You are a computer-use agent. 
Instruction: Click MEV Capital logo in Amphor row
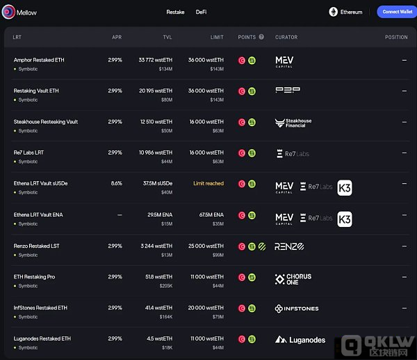click(284, 63)
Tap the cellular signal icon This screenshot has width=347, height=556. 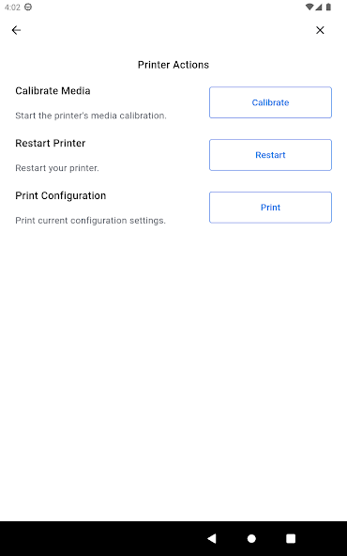pos(318,8)
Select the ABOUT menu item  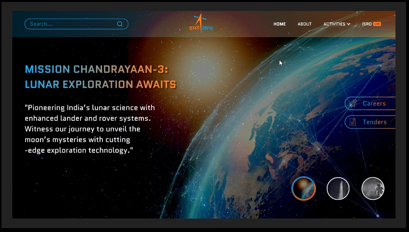[304, 24]
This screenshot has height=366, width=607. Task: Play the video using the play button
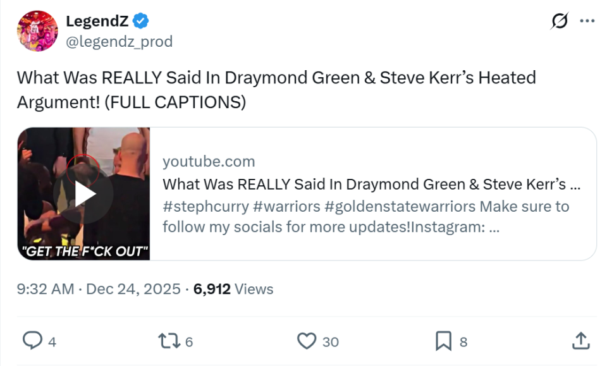(x=83, y=194)
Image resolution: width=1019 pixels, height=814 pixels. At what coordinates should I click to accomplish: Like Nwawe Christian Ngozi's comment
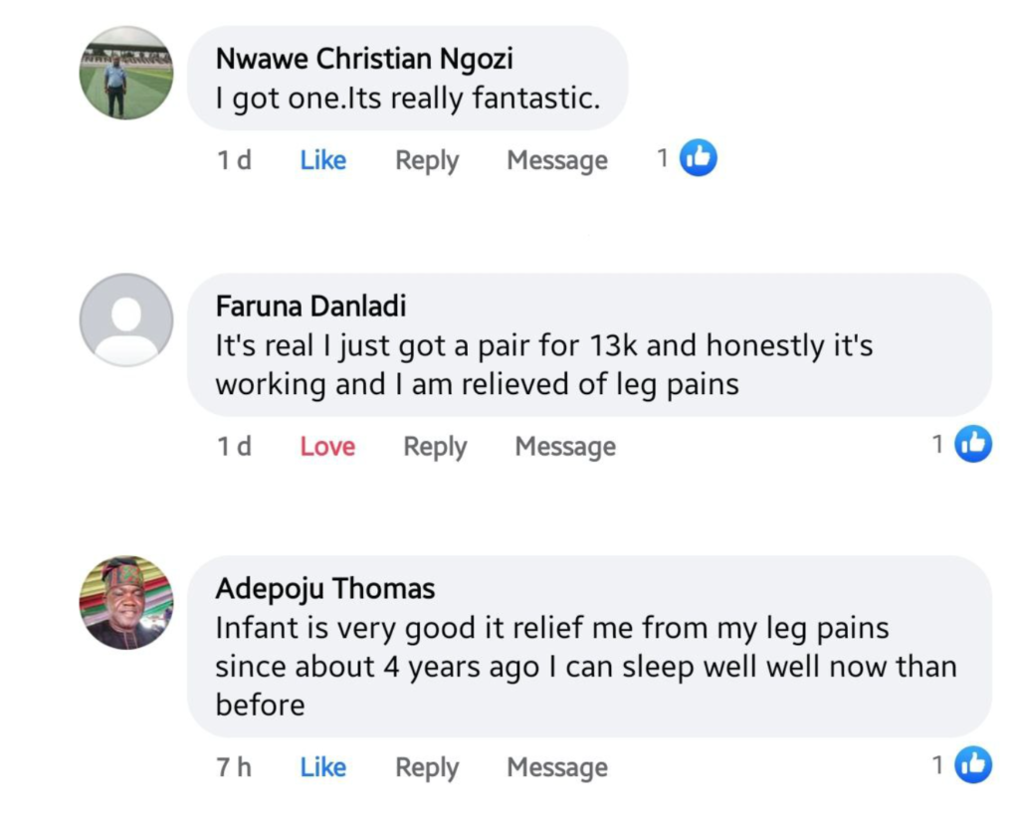pyautogui.click(x=323, y=160)
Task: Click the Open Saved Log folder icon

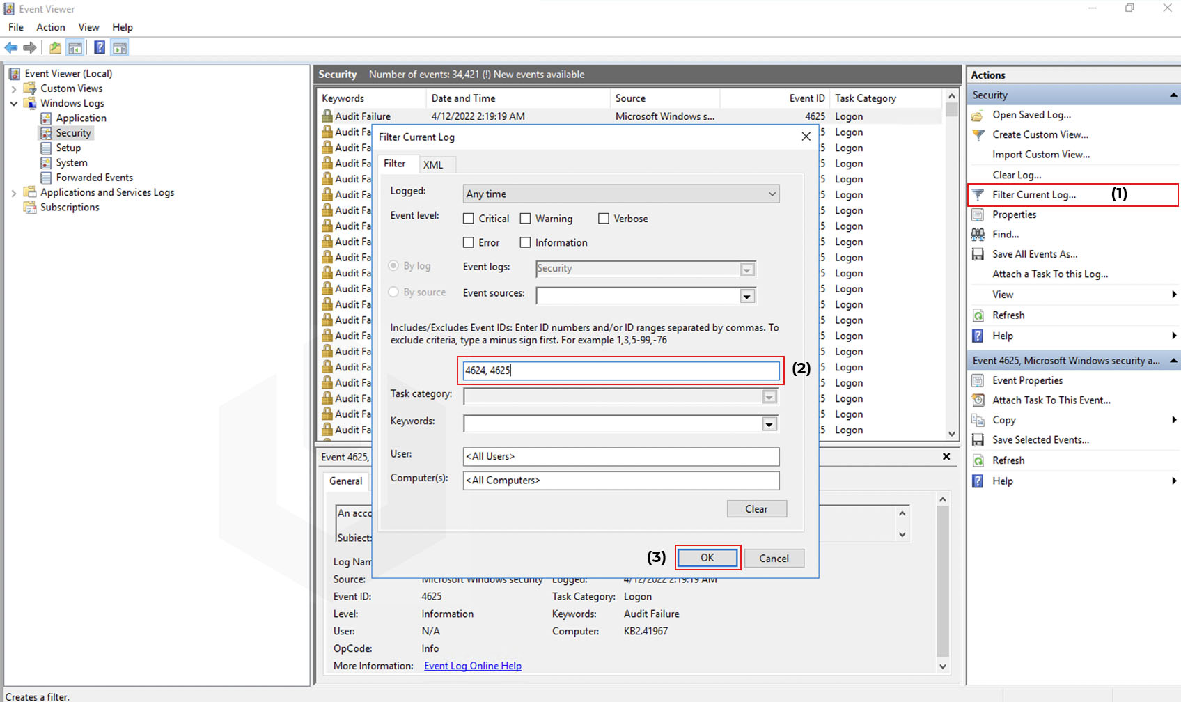Action: click(978, 115)
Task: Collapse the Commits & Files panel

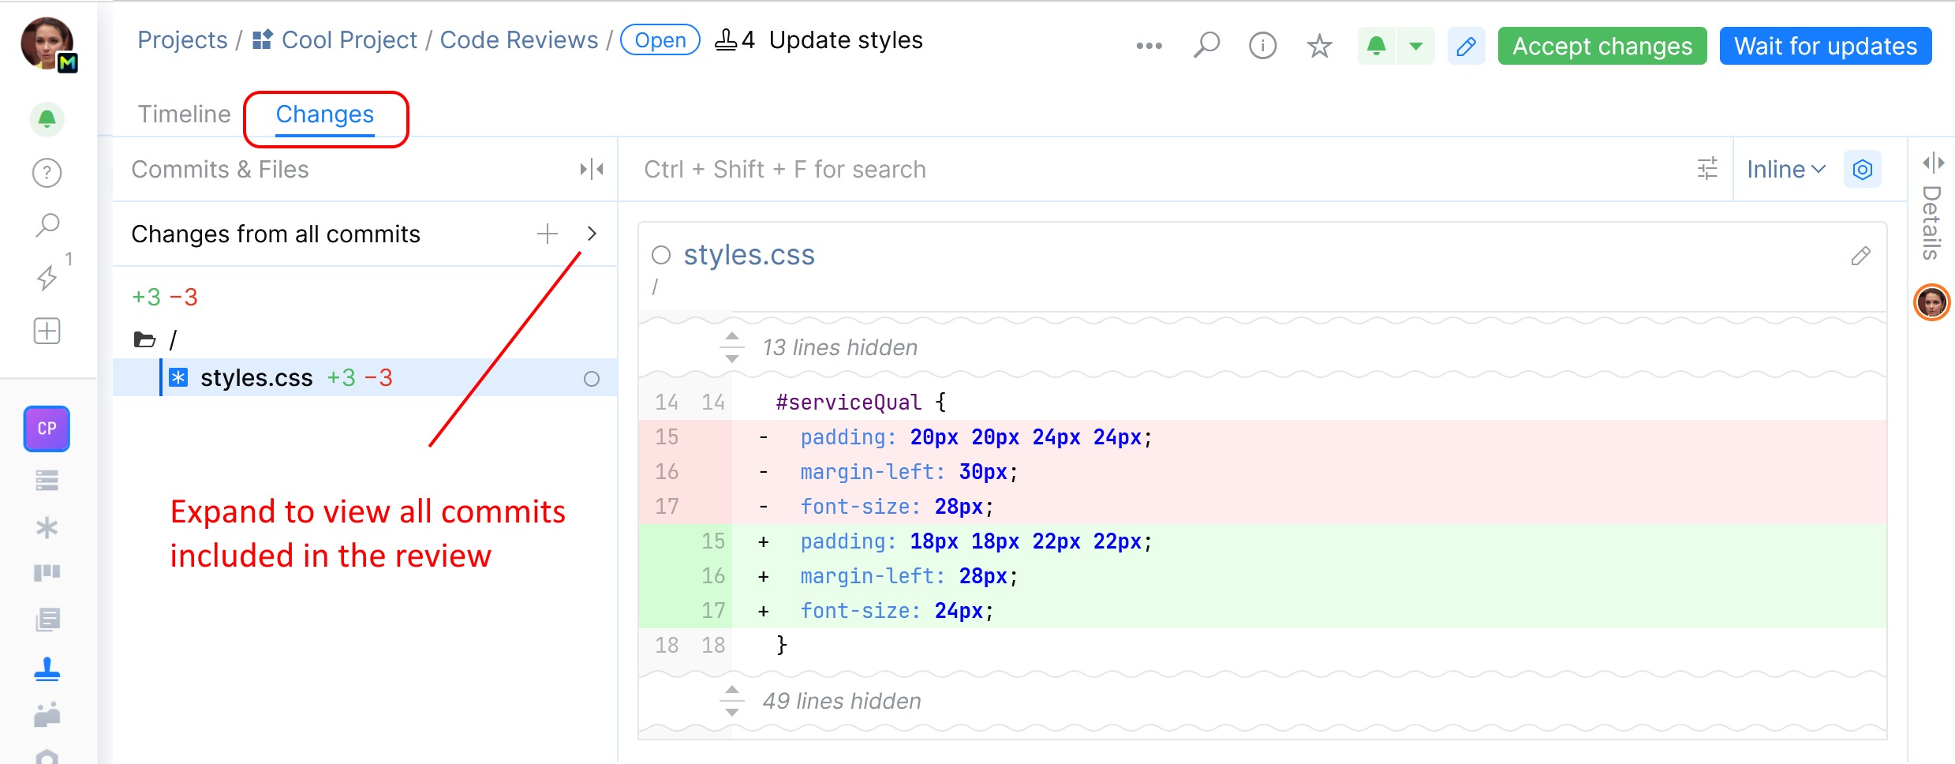Action: [591, 169]
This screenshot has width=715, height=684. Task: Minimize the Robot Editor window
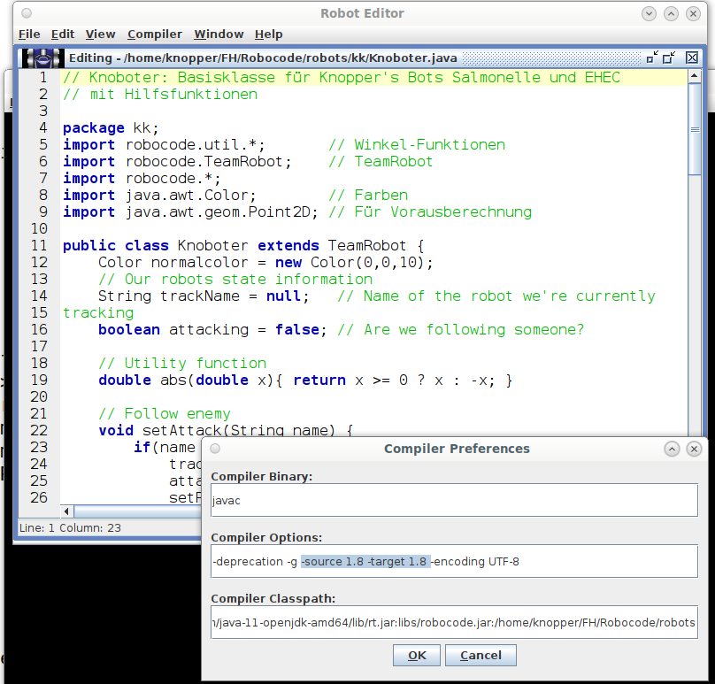click(650, 13)
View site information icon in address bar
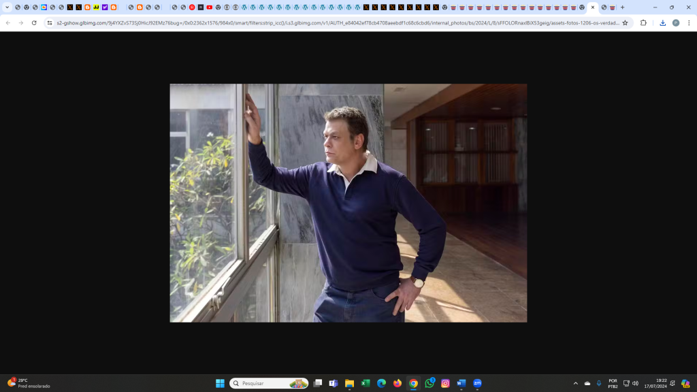Screen dimensions: 697x392 coord(50,22)
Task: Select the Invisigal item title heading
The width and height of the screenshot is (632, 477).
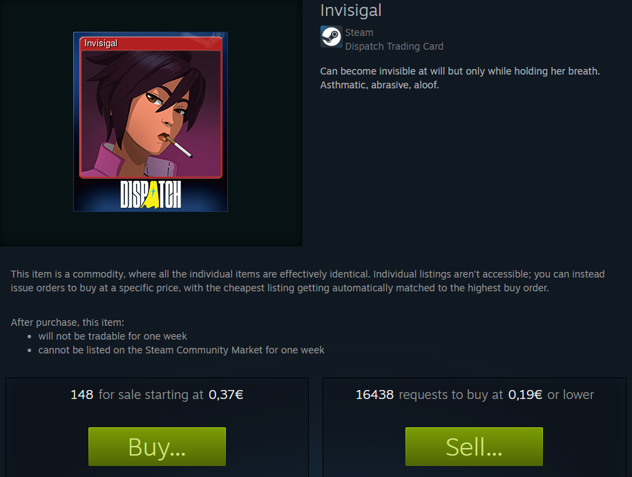Action: click(x=351, y=10)
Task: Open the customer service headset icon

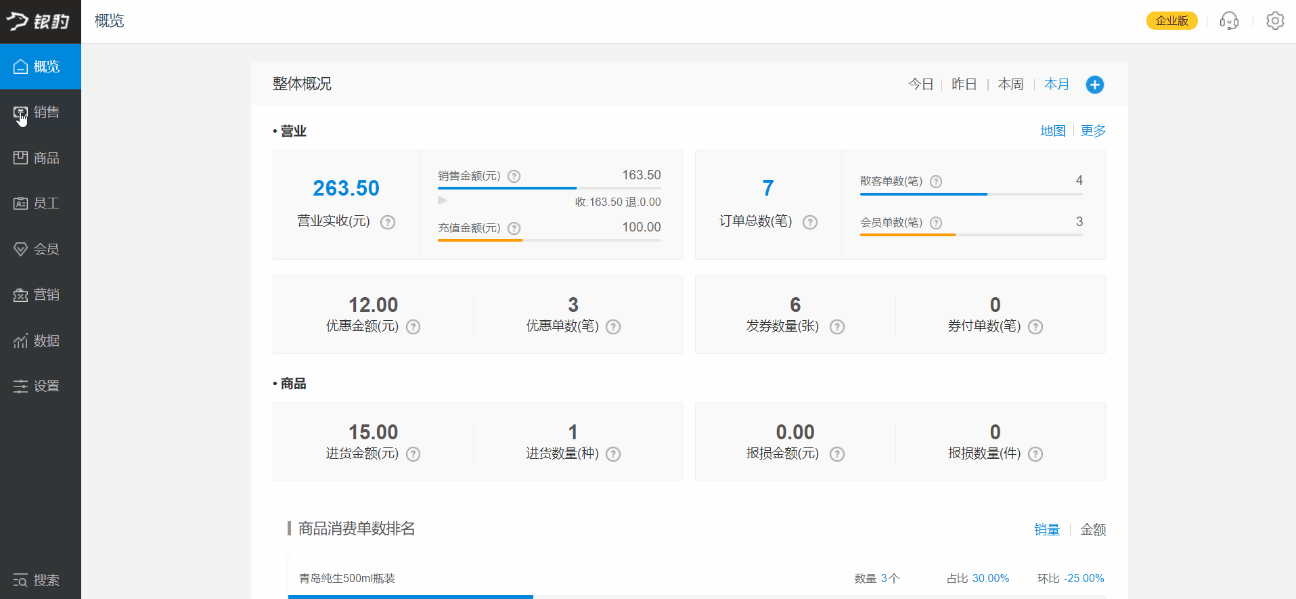Action: tap(1229, 21)
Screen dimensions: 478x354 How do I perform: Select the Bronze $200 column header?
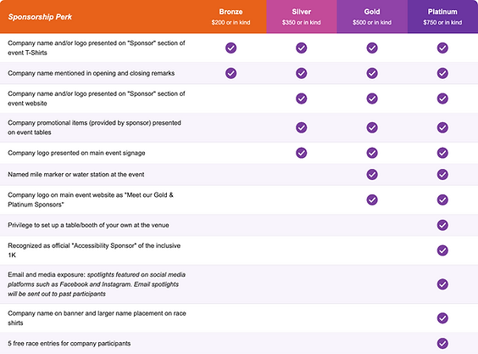click(231, 16)
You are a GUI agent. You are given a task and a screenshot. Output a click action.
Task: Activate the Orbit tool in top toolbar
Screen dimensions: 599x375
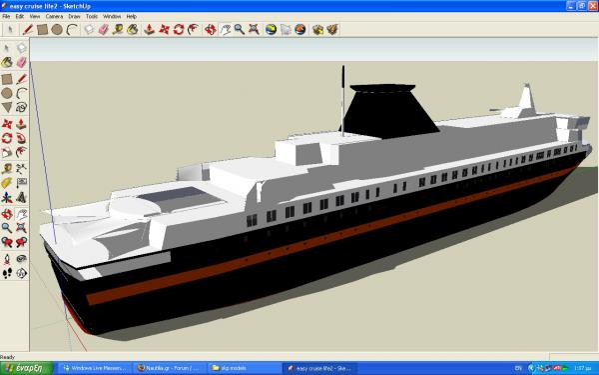click(x=210, y=29)
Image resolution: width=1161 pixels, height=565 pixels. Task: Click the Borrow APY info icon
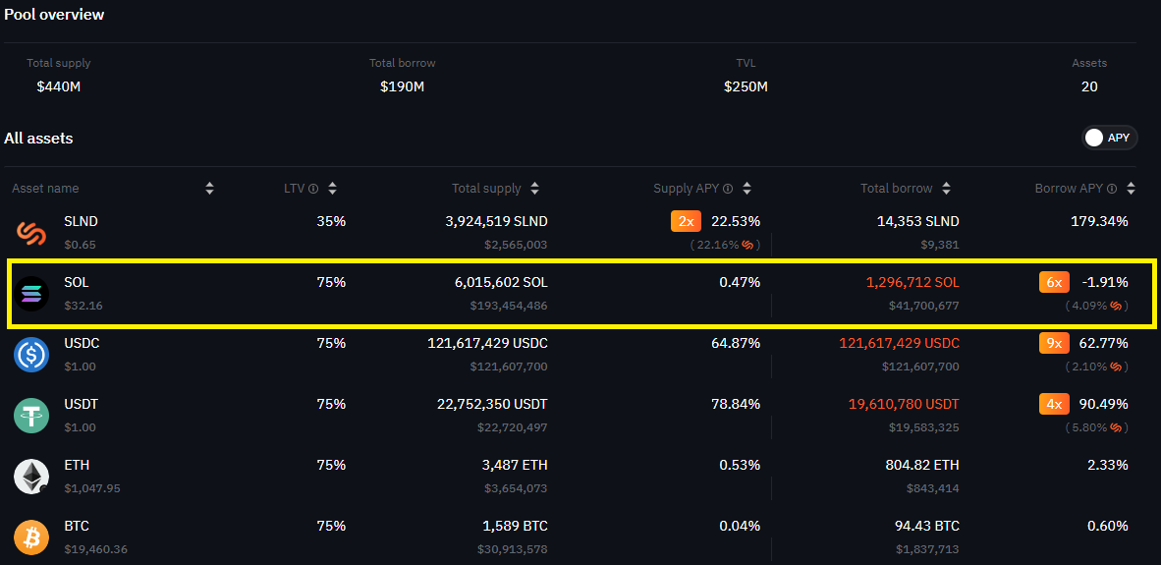[x=1111, y=189]
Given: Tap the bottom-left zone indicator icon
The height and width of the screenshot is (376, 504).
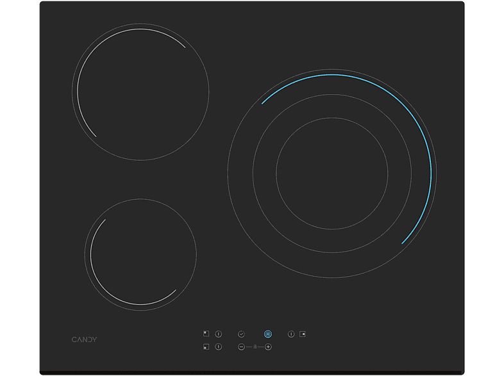Looking at the screenshot, I should pyautogui.click(x=206, y=347).
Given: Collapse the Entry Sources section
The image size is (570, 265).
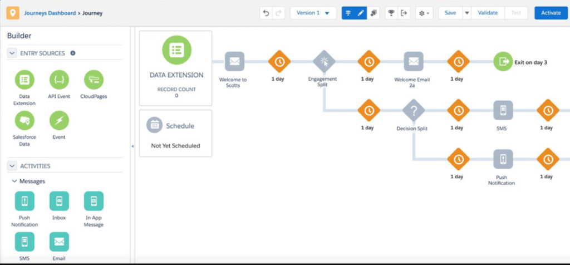Looking at the screenshot, I should click(12, 53).
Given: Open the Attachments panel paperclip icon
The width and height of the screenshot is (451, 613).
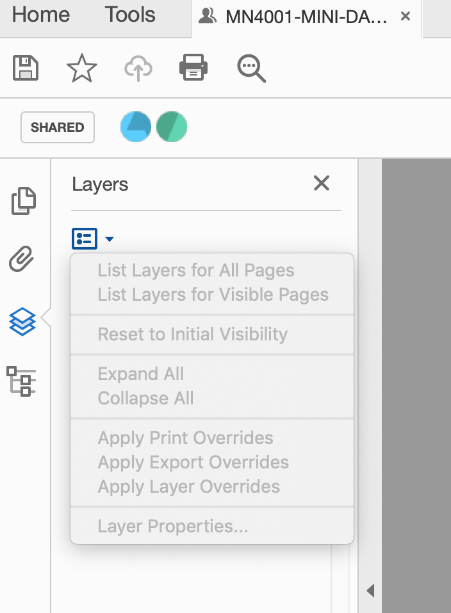Looking at the screenshot, I should point(23,259).
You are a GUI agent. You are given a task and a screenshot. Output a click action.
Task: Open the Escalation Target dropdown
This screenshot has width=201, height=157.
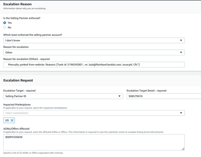[x=63, y=96]
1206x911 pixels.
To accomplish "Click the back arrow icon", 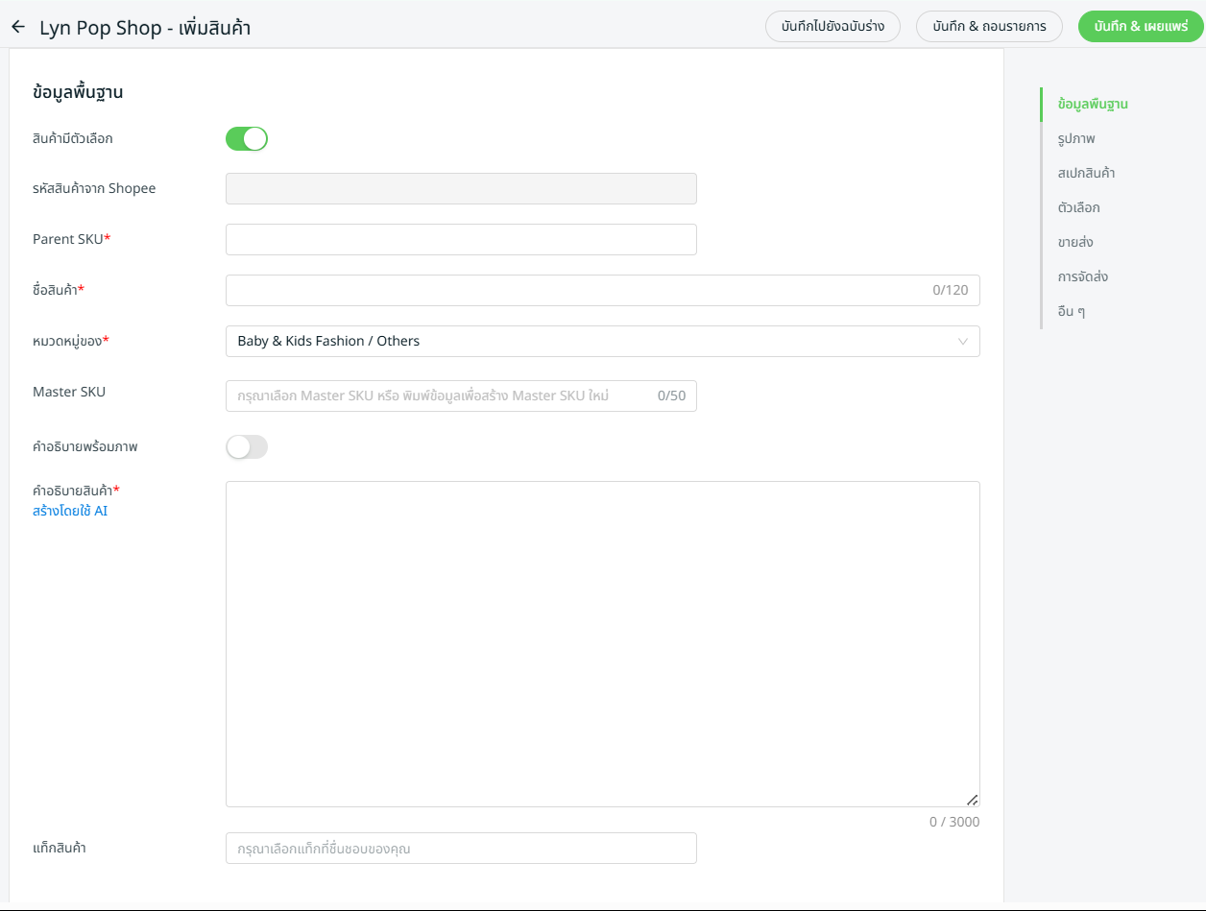I will [17, 27].
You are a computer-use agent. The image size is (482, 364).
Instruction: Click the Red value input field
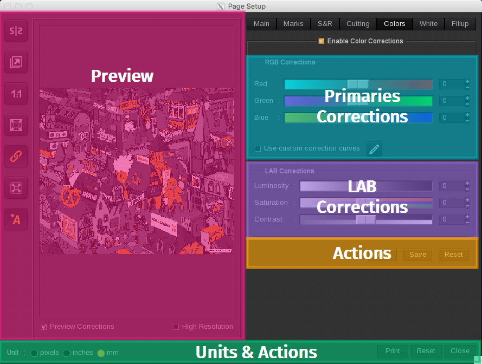(451, 84)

+ + + + + + +

**Task directions:**
Only the lines above from the one with "Screen dimensions: 599x375" to the one with "Given: Collapse the Entry Sources section" should be printed, both included and exactly as written; no picture belongs in the copy.

**Result of this task:**
Screen dimensions: 599x375
click(x=210, y=29)
Image resolution: width=1161 pixels, height=565 pixels. Task: Click the Borrow APY info icon
[x=1111, y=189]
Given: Tap the bottom-left zone indicator icon
The height and width of the screenshot is (376, 504).
Looking at the screenshot, I should pyautogui.click(x=206, y=347).
Given: Collapse the Entry Sources section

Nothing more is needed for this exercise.